Brief.
Set out exactly every line of the entries below, starting at the line that holds "Instruction: Click the" and stopping after the line that holds "You are a GUI".

Input material.
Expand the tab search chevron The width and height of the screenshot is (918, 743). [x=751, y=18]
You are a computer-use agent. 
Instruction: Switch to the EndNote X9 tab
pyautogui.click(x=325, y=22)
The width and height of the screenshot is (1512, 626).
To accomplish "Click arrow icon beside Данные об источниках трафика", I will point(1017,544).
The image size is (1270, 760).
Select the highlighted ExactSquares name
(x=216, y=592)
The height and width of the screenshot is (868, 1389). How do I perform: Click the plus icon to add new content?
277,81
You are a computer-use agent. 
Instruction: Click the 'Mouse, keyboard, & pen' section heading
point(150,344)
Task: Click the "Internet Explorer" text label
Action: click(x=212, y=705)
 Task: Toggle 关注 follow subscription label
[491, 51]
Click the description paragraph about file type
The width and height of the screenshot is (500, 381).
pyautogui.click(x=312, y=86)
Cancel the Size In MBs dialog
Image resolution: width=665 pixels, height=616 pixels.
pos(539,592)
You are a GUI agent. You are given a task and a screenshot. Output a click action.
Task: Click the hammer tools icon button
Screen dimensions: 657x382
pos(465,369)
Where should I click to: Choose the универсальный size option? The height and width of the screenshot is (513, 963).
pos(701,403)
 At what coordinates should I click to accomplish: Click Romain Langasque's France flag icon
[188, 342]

Solution to this exercise.
Instruction: Click the 'Mouse, keyboard, & pen' section heading
point(150,344)
Task: Click the "Internet Explorer" text label
Action: click(x=212, y=705)
 Task: Toggle 关注 follow subscription label
[491, 51]
Click the description paragraph about file type
The width and height of the screenshot is (500, 381).
pyautogui.click(x=312, y=86)
Cancel the Size In MBs dialog
Image resolution: width=665 pixels, height=616 pixels.
pos(539,592)
You are a GUI agent. You are given a task and a screenshot. Output a click action.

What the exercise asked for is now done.